Raw records
━━━━━━━━

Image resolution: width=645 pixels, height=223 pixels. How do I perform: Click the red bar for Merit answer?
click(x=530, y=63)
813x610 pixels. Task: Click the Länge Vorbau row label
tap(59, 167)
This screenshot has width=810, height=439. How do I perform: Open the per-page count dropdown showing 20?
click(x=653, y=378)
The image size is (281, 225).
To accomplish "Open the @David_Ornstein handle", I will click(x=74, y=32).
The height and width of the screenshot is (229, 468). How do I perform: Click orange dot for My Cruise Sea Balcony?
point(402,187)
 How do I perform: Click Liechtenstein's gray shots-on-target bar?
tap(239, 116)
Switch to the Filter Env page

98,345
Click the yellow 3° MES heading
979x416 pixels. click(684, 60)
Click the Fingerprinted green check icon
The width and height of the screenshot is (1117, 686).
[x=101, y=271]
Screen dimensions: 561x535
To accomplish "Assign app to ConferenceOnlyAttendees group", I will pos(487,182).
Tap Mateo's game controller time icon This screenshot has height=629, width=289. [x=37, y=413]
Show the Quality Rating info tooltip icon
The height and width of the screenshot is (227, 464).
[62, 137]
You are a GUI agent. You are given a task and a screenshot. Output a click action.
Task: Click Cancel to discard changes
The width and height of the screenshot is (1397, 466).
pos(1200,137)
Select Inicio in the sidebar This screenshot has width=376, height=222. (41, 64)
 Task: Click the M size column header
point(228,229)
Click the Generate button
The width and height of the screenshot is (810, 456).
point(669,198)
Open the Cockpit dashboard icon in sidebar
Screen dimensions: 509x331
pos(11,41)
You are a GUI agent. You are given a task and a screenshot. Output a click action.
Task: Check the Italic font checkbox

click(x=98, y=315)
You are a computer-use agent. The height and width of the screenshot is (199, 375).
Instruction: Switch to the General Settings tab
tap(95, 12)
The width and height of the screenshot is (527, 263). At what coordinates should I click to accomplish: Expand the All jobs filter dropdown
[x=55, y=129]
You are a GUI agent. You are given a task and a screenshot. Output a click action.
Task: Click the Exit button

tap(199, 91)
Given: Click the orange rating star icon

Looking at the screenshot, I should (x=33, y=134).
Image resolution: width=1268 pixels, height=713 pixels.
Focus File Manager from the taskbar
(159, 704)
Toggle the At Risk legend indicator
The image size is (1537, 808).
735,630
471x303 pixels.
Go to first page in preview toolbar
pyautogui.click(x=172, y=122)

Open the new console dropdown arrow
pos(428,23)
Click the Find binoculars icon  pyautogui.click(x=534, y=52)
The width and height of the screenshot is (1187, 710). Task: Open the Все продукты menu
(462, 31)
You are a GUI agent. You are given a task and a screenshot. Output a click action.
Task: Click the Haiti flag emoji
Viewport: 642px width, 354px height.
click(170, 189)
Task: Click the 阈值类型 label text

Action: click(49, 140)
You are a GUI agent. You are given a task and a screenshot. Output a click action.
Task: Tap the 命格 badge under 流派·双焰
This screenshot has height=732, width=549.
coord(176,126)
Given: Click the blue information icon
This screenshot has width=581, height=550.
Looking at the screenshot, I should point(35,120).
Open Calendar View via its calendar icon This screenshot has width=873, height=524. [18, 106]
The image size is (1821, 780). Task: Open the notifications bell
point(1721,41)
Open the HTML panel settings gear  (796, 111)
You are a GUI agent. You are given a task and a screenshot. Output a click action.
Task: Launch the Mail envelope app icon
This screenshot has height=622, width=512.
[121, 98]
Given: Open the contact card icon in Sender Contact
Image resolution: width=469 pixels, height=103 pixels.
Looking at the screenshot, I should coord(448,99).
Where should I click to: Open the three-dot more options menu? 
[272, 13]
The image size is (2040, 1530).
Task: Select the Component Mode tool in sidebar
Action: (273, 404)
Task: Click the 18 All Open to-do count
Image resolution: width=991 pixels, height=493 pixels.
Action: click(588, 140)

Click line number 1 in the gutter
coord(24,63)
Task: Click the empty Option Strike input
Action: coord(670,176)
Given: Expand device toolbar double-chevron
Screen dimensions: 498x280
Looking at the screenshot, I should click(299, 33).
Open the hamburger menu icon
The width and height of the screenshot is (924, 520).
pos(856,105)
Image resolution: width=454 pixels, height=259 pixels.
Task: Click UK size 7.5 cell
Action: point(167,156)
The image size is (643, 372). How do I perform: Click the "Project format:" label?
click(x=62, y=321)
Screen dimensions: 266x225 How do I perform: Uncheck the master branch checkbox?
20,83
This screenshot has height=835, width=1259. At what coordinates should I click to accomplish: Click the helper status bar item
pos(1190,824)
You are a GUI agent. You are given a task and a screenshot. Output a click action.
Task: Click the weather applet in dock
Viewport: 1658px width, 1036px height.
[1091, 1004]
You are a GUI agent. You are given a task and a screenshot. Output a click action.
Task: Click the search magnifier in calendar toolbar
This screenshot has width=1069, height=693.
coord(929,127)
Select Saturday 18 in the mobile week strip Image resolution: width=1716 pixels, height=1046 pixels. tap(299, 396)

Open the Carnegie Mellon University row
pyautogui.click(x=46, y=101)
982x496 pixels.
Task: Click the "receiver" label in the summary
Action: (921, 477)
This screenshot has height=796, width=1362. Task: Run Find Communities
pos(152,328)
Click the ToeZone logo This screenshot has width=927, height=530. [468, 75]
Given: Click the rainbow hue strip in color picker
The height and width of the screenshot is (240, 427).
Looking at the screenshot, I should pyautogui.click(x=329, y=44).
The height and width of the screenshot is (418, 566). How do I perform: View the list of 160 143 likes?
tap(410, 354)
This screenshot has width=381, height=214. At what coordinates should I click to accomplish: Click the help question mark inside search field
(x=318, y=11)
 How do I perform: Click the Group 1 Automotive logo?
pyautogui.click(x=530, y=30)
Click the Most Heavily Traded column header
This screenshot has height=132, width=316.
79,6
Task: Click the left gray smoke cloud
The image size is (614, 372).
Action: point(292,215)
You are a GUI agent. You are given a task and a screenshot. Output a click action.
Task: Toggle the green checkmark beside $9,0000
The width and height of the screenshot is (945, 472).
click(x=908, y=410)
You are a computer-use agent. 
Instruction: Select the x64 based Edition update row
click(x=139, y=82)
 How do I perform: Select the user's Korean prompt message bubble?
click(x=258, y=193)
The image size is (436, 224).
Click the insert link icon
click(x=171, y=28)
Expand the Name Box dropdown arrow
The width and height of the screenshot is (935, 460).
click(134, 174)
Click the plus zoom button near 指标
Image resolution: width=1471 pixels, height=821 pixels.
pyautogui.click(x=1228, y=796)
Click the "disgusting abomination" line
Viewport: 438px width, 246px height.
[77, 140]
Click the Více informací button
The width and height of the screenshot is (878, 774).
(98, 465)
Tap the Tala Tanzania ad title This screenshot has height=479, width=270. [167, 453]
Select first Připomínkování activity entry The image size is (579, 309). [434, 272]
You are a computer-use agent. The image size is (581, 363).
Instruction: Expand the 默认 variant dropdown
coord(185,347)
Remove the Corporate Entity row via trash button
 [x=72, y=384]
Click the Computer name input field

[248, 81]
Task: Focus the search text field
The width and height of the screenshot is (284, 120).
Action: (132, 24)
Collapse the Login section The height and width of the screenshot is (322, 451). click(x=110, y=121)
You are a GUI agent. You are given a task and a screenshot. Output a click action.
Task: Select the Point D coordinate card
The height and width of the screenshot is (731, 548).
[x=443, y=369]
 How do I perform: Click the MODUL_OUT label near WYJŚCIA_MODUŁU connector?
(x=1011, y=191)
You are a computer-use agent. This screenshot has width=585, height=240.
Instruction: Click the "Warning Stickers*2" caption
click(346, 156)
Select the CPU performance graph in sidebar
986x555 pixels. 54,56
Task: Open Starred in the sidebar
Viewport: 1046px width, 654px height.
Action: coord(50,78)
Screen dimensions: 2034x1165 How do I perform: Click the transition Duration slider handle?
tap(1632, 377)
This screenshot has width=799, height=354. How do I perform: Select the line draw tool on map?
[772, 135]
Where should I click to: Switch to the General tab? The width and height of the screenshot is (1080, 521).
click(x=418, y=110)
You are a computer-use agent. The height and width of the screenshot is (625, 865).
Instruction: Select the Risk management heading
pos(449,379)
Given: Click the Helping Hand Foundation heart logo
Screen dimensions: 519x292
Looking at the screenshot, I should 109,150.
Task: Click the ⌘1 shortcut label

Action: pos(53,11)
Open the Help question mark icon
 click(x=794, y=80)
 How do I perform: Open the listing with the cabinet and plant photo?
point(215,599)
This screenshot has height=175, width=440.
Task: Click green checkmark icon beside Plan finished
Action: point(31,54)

━━━━━━━━

_TASK DETAILS_:
Copy the stretch from the start of the records through the line containing "click(x=653, y=378)", both ends included, leaving all other text unchanged. Multiply each coordinate in the answers by 1.9 and round to a whole number, with halves rounded up.

_IN RESPONSE_:
Image resolution: width=645 pixels, height=223 pixels. How do I perform: Click the red bar for Merit answer?
click(x=1007, y=120)
813x610 pixels. Task: Click the Länge Vorbau row label
tap(112, 317)
This screenshot has width=810, height=439. How do I perform: Open the per-page count dropdown showing 20?
click(x=1241, y=718)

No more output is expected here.